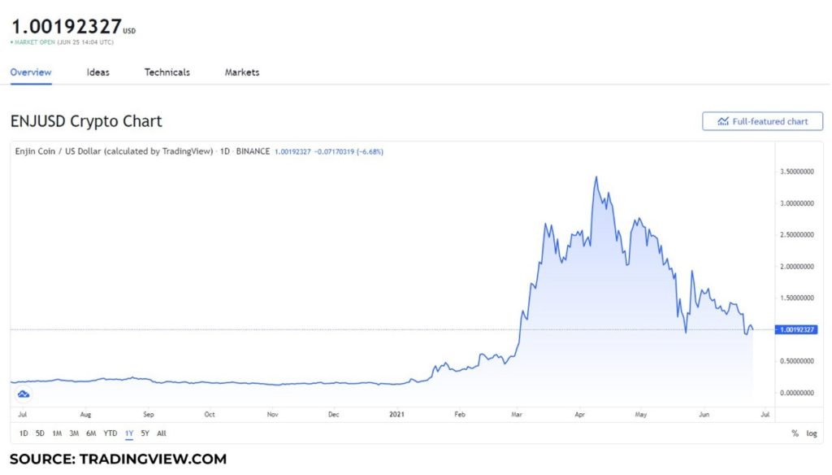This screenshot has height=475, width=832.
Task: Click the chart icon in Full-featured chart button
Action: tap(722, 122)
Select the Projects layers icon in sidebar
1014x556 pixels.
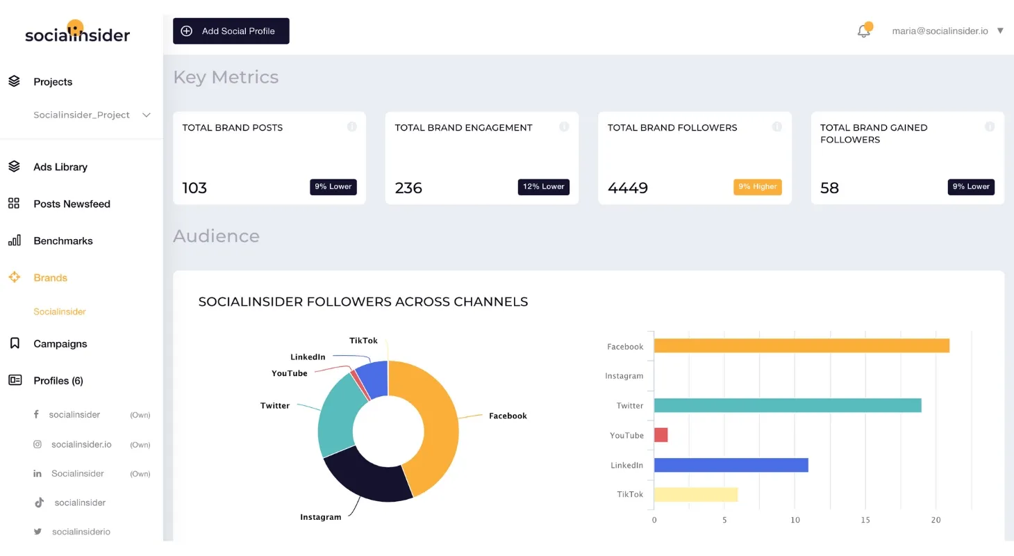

================================

Exercise details: Produce an exact copy of the lines from the line containing "Select the Projects layers icon in sidebar" to the end of the material, both ends included, and omit every picture.

Result:
Select the Projects layers icon in sidebar
1014x556 pixels.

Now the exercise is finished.